╭─ Recorded data
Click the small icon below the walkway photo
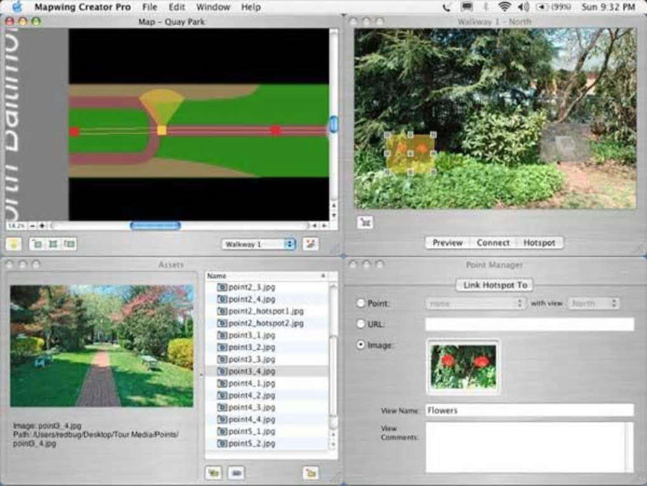Viewport: 647px width, 486px height. [365, 222]
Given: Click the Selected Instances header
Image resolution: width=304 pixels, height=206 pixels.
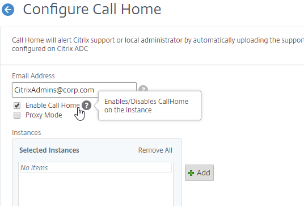Looking at the screenshot, I should click(49, 150).
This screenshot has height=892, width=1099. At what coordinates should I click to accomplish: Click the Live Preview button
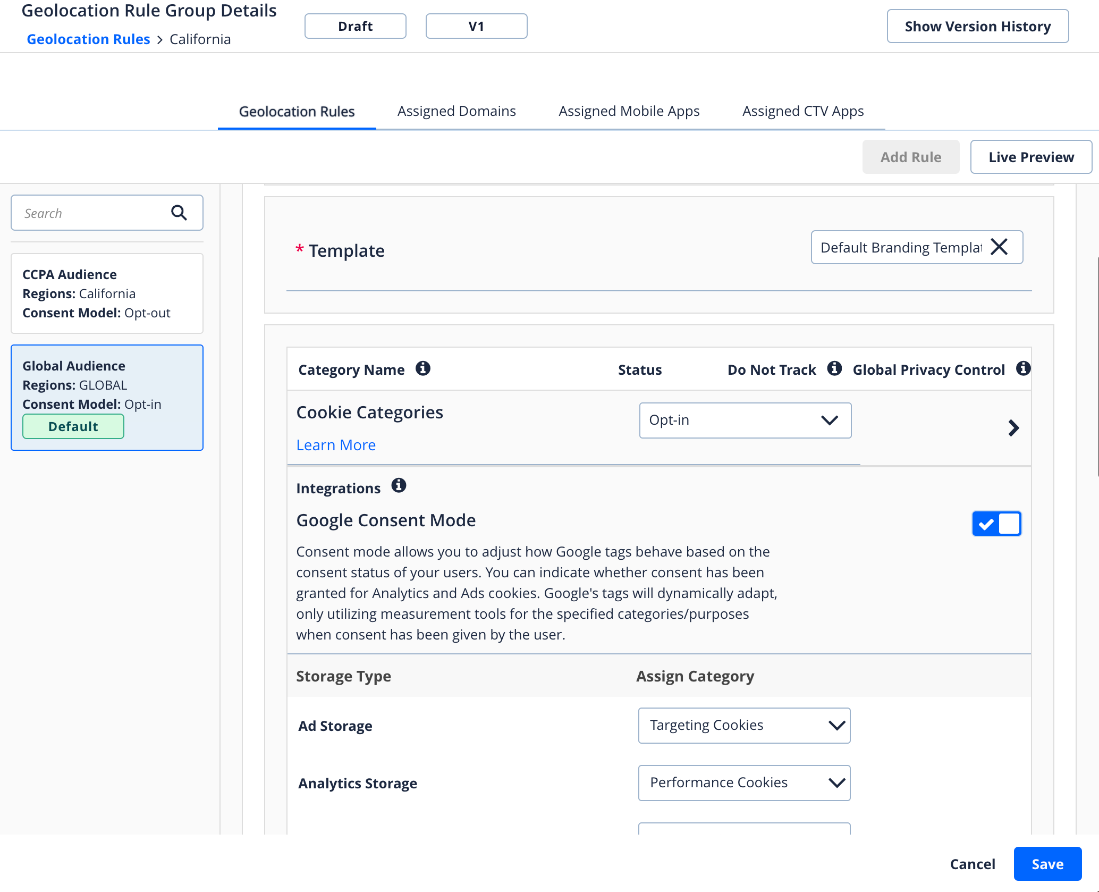click(x=1031, y=157)
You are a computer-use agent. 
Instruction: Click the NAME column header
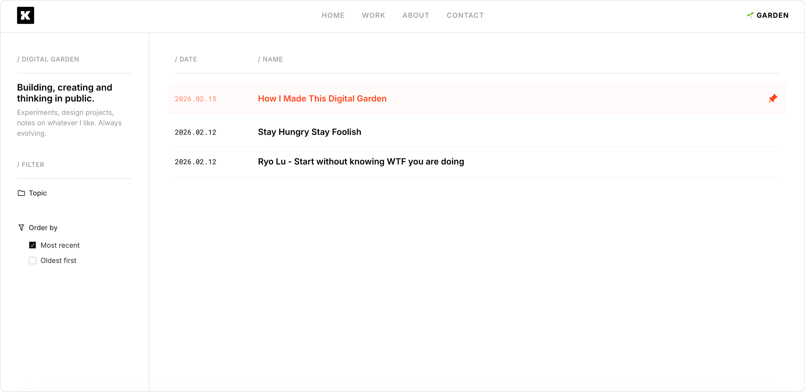pos(271,59)
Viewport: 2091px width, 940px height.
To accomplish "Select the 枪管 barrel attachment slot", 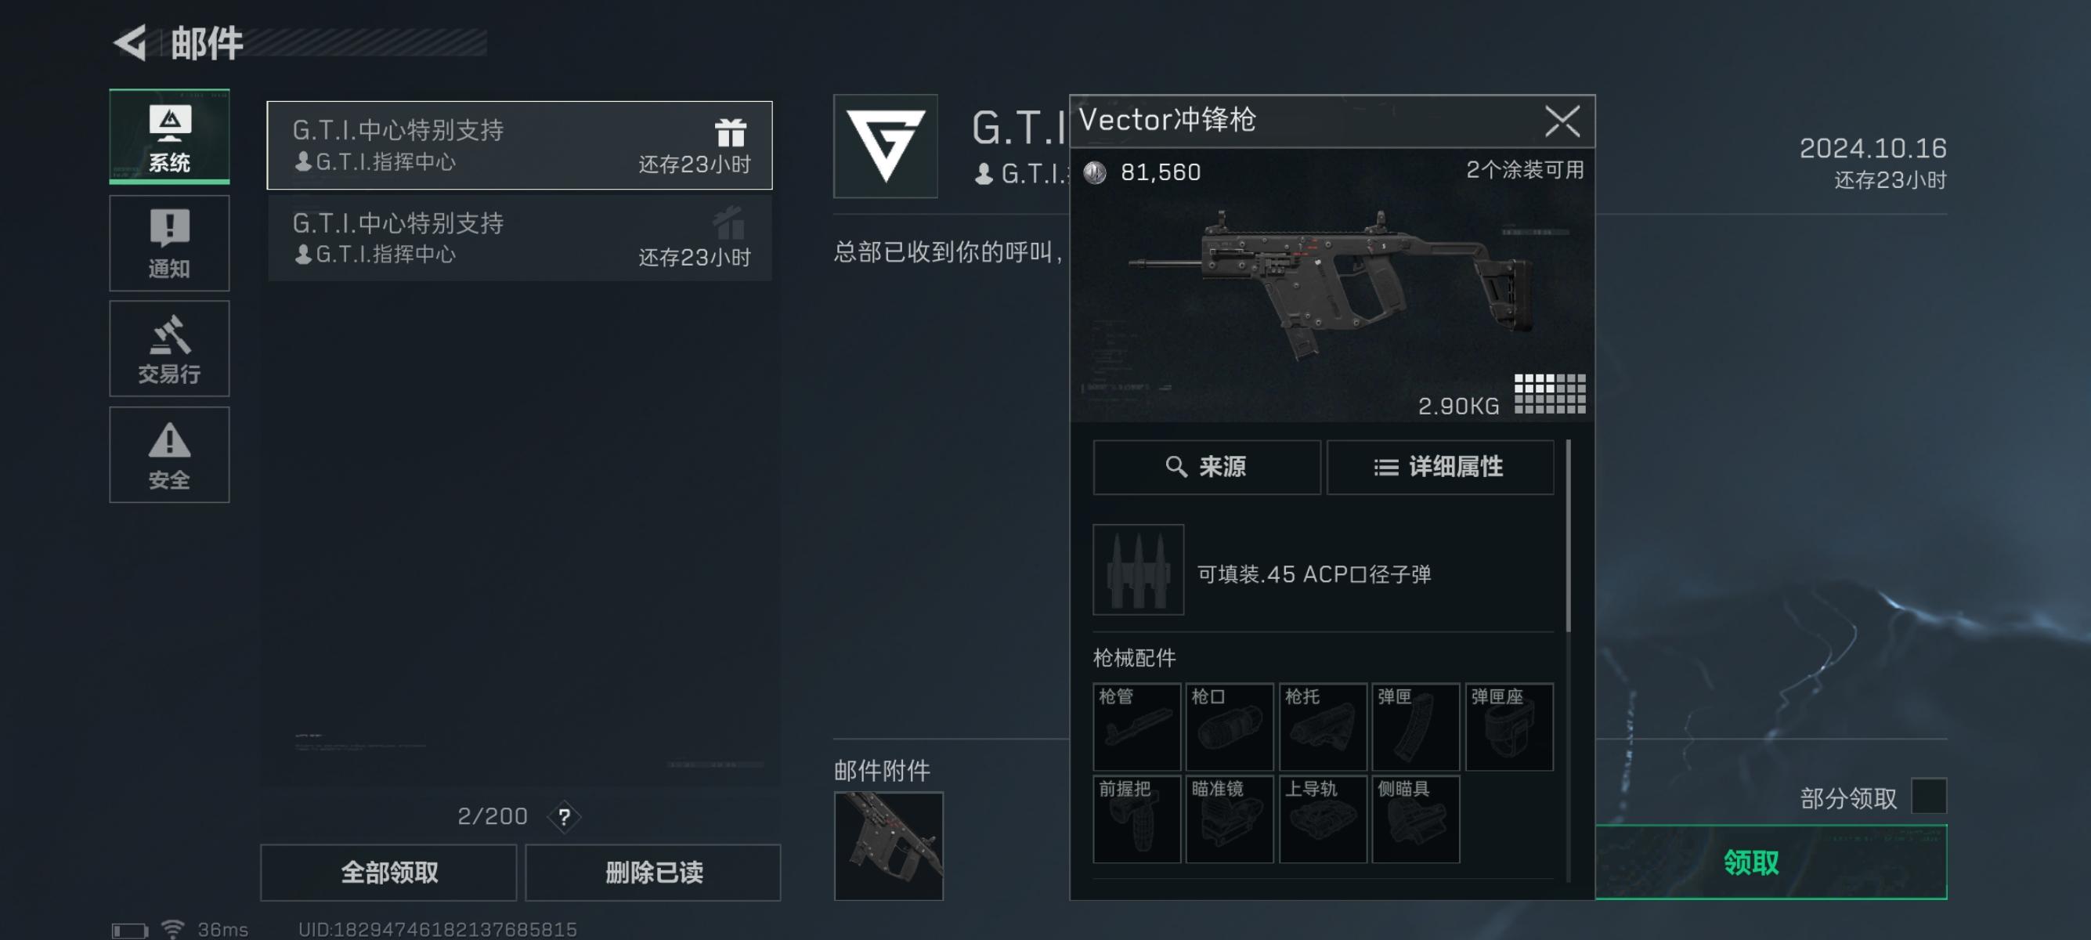I will tap(1136, 727).
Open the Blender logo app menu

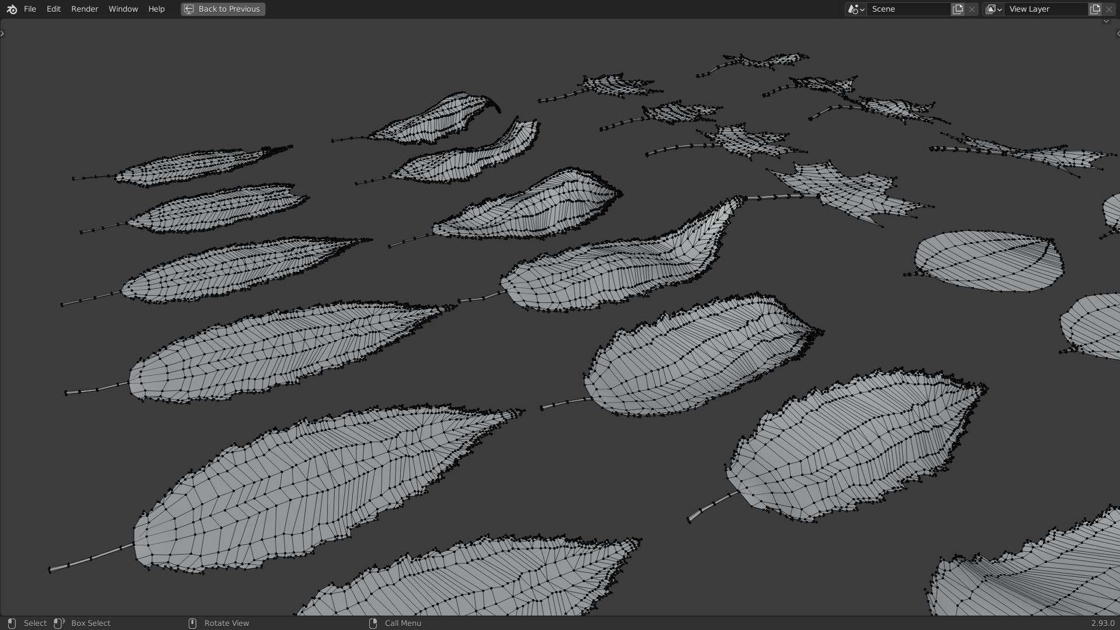click(12, 9)
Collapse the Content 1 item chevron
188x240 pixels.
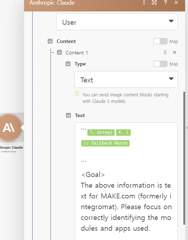59,53
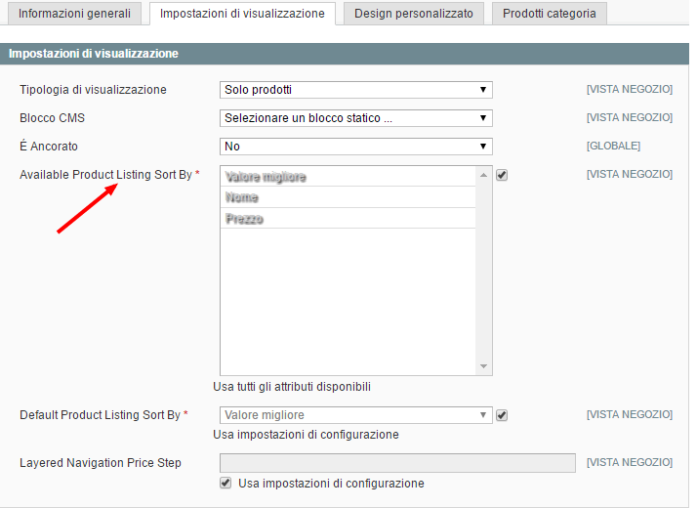The image size is (697, 508).
Task: Expand Tipologia di visualizzazione dropdown
Action: point(355,90)
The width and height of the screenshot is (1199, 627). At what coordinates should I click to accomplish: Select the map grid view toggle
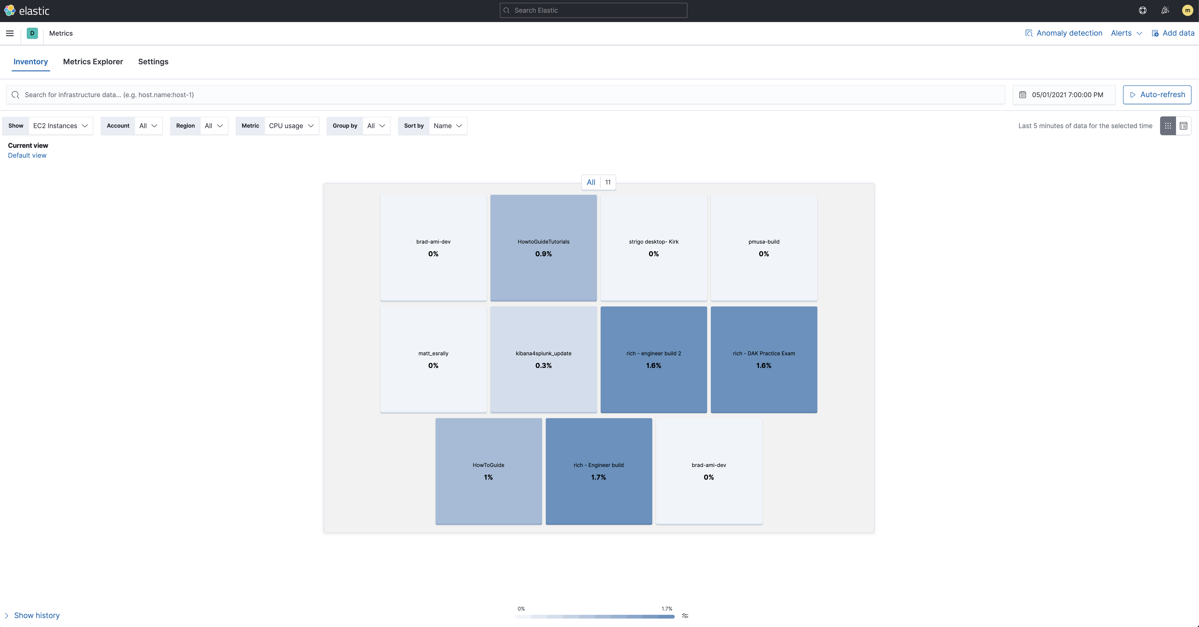click(x=1167, y=125)
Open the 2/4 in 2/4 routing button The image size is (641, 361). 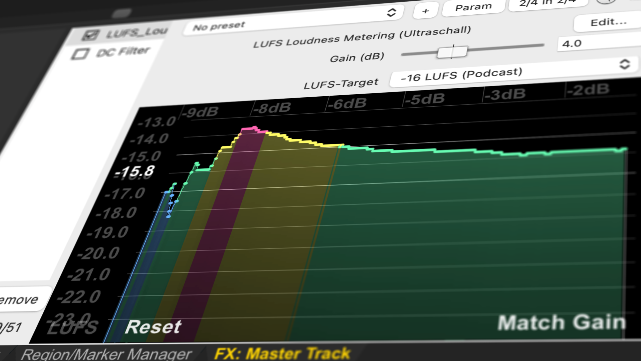[547, 3]
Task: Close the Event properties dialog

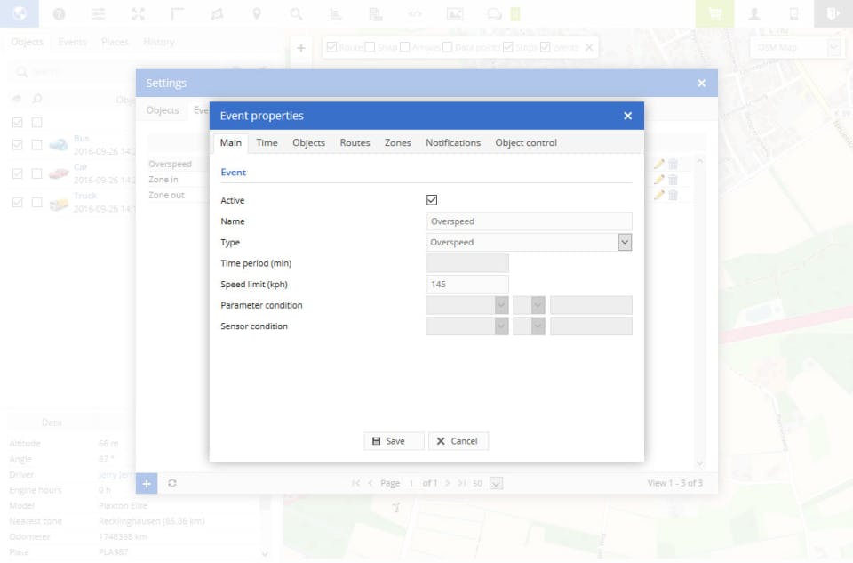Action: (x=627, y=116)
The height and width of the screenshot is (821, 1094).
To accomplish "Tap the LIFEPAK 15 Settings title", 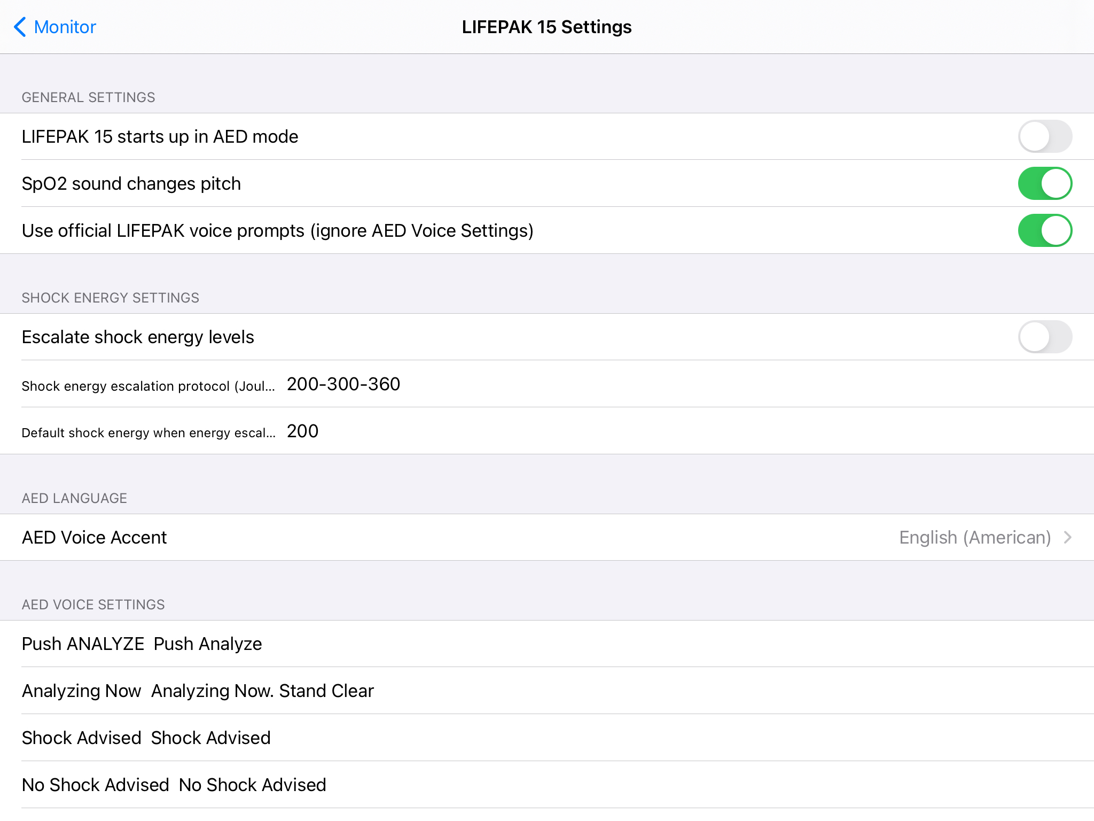I will pyautogui.click(x=546, y=27).
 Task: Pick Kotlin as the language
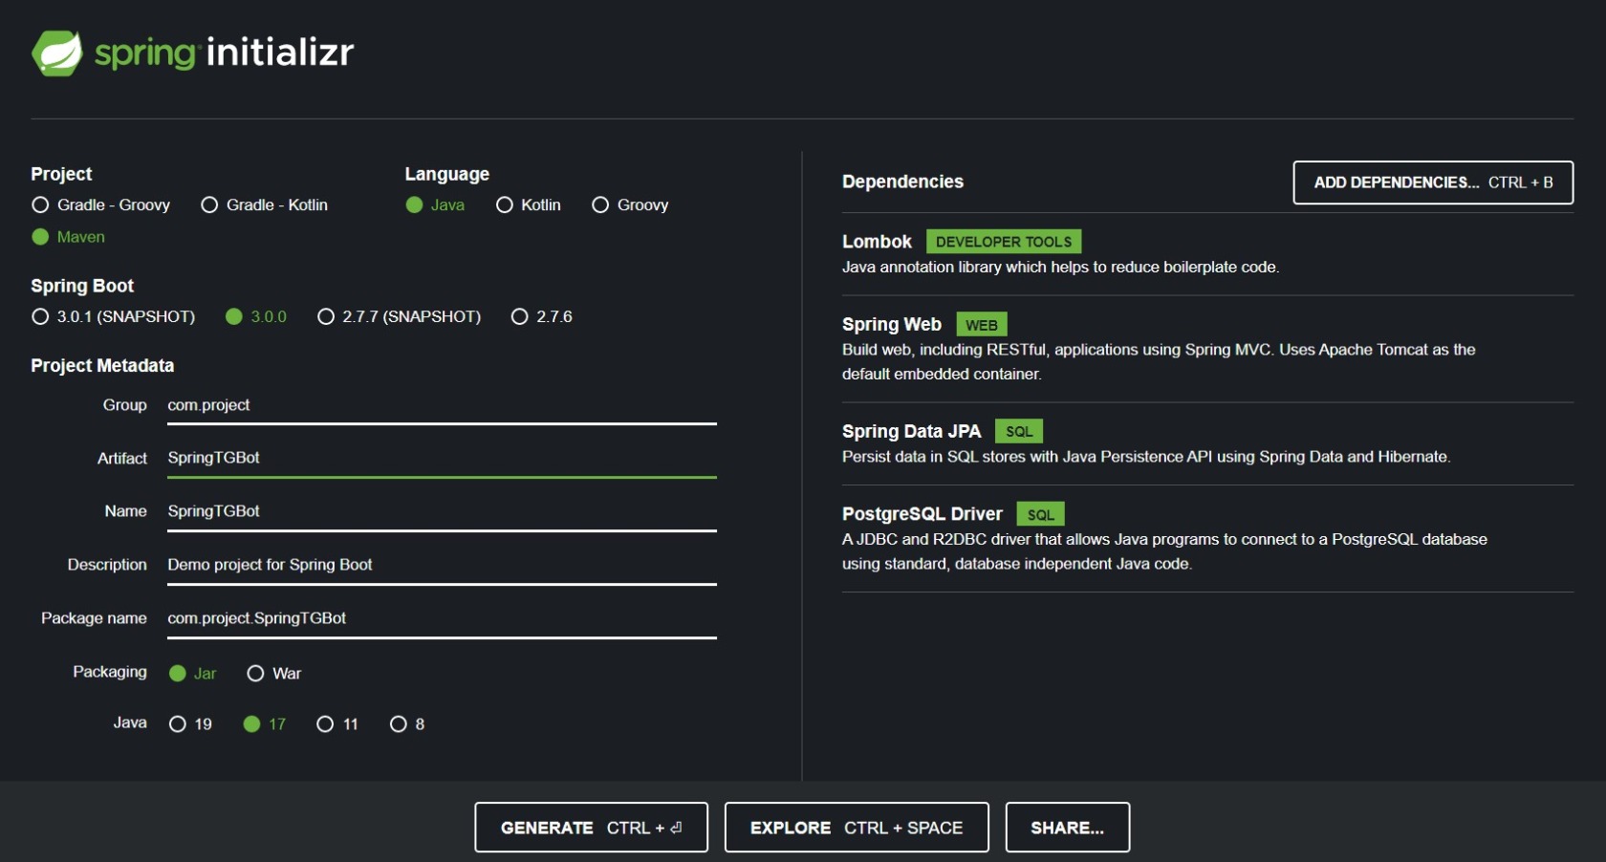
╰─
* Job
Express the listing from its start through the line holding "Looking at the", inclusive, as a two-column CSV with the headers instruction and response, putting each text and its answer on one row. Quote every field, replace line breaks with spaces, and leave the pictures out.

* Correct answer
instruction,response
"Click the small icon below the walkway photo","Viewport: 647px width, 486px height. [365, 222]"
"Given: Click the Selected Instances header Image resolution: width=304 pixels, height=206 pixels.","Looking at the screenshot, I should click(49, 150)."